-------- Page text --------
Brian Mulvihill

Personal information
- Native name: Briain Ó Maoilmhichil (Irish)
- Born: 1986 (age 39–40) Kilkenny, County Kilkenny, Ireland
- Occupation: Accountant
- Height: 5 ft 11 in (180 cm)

Sport
- Sport: Gaelic football
- Position: Right corner-forward

Club
- Years: Club
- Moyle Rovers

Club titles
- Tipperary titles: 2

Inter-county
- Years: County
- 2005-2015: Tipperary

Inter-county titles
- Munster titles: 0
- All-Irelands: 0
- NFL: 3
- All Stars: 0

= Brian Mulvihill (Gaelic footballer) =

Irish Gaelic footballer

Brian Mulvihill (born 1986) is an Irish Gaelic footballer who plays as a right corner-forward for the Tipperary senior team.
-------- Extracted information --------
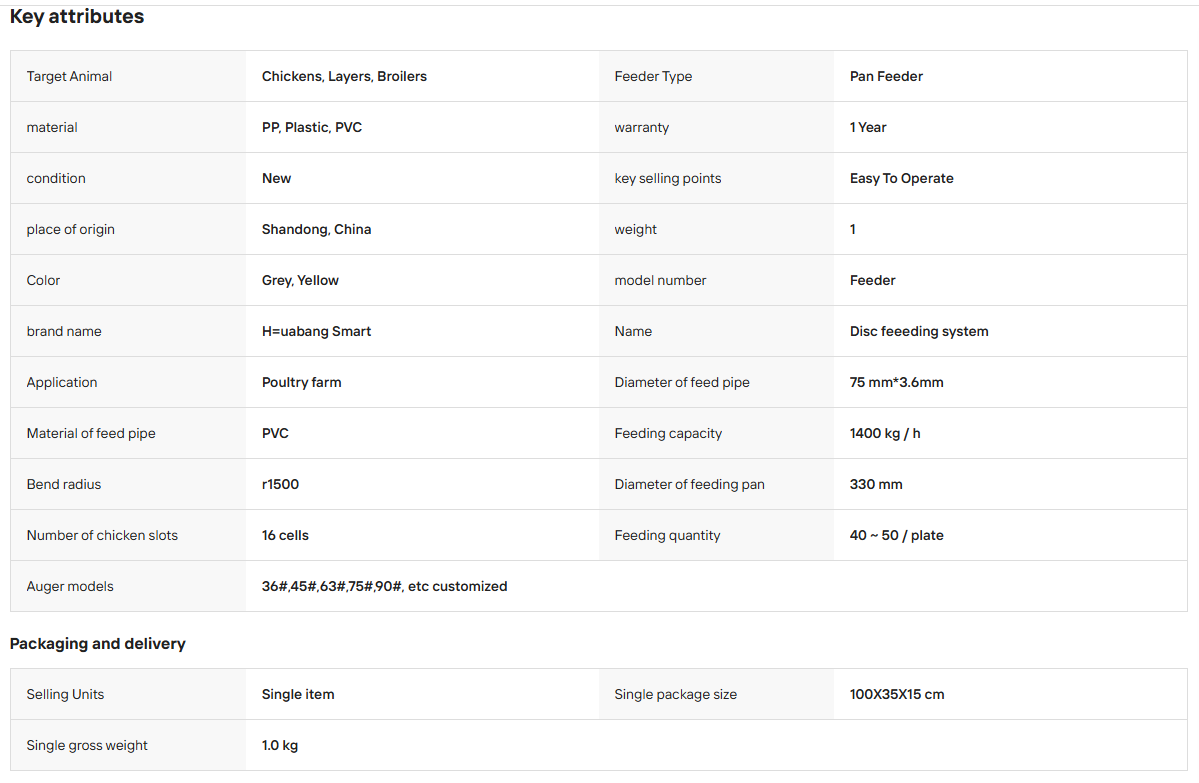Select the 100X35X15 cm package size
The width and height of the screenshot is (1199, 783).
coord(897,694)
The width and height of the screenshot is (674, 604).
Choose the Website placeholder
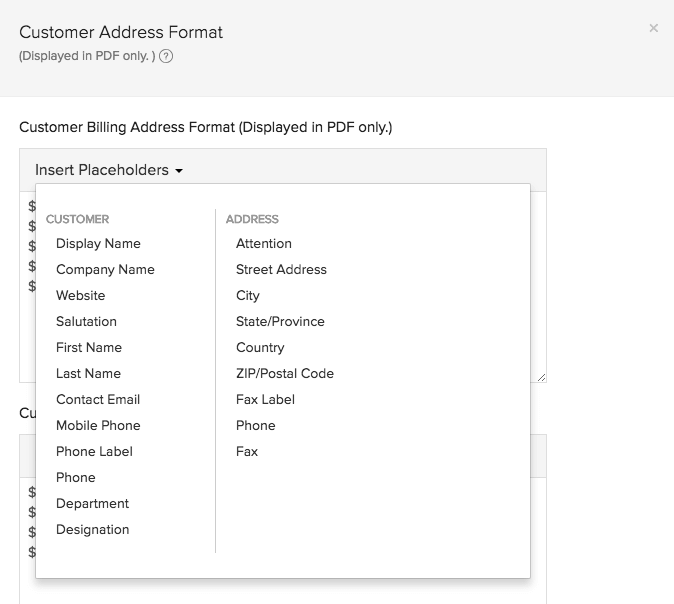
--------
The task ▸ According to the page about the Gaelic footballer Brian Mulvihill, what is his occupation?

Written response ▸ Accountant